__Work request__
For the records below, the count of lines that hold "coordinates" is required; give only that number.

__Records shown__
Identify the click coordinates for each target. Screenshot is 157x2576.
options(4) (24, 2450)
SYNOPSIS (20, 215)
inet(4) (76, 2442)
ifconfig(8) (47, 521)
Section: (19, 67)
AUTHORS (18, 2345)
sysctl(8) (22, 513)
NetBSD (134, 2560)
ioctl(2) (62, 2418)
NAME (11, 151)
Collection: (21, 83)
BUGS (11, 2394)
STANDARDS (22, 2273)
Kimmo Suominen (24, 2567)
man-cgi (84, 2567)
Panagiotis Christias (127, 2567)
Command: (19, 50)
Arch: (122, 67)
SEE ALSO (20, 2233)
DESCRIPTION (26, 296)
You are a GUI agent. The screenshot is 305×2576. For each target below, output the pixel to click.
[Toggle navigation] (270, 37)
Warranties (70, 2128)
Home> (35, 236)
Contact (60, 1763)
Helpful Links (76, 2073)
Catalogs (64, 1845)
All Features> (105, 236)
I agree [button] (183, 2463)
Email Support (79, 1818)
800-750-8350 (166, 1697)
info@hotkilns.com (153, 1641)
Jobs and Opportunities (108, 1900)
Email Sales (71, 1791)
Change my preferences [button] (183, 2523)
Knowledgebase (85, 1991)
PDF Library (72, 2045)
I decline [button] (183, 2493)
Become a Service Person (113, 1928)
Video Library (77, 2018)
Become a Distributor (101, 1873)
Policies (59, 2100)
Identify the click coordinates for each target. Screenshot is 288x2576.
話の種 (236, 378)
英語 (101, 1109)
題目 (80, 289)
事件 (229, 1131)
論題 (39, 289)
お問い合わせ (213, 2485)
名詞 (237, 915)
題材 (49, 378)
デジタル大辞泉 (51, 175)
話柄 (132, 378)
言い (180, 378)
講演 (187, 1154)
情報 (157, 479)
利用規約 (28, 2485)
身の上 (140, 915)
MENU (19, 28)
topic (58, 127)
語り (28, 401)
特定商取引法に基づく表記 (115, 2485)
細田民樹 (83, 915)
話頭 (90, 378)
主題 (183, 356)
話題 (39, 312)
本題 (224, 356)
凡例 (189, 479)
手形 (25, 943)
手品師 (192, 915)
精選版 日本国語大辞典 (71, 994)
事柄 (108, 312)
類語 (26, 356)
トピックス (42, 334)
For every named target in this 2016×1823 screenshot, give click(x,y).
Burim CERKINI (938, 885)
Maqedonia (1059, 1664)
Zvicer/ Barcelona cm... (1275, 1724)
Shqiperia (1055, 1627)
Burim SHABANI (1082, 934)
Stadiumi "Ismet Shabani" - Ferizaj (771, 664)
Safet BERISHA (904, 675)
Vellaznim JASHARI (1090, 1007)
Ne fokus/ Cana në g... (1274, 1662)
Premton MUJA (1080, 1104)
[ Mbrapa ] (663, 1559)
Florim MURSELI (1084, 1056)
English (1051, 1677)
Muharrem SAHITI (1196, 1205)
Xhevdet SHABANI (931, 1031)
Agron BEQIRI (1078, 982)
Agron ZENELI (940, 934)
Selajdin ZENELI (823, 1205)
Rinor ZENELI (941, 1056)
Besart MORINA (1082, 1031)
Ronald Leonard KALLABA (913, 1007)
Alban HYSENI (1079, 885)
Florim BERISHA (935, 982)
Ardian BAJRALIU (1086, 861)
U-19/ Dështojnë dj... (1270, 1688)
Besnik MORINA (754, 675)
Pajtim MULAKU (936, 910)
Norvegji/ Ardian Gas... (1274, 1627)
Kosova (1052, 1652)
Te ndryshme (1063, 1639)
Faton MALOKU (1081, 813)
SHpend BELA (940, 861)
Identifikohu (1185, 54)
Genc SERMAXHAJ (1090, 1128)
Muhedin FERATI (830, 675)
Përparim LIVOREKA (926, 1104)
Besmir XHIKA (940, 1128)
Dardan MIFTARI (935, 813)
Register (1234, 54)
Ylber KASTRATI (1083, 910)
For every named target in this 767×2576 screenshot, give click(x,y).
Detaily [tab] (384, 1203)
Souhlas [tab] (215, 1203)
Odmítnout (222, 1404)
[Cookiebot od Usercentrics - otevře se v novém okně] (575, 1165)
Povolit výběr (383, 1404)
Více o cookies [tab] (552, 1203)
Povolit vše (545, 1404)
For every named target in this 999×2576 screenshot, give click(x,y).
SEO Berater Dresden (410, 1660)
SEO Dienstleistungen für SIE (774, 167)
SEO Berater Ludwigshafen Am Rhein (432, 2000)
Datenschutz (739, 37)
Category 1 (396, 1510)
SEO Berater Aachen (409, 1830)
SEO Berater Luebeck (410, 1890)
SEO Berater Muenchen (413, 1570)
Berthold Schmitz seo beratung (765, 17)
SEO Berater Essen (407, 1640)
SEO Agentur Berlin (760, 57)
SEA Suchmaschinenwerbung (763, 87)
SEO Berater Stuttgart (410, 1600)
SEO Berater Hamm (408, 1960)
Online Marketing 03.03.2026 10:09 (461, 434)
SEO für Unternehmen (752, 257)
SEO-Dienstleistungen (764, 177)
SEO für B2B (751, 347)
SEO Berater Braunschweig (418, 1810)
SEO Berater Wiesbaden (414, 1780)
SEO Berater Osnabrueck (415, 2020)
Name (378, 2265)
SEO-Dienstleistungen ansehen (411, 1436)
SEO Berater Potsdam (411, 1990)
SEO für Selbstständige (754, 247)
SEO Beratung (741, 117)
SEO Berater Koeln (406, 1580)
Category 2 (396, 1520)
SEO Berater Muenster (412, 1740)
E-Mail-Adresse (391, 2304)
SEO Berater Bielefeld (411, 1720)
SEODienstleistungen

__Worked solution__
2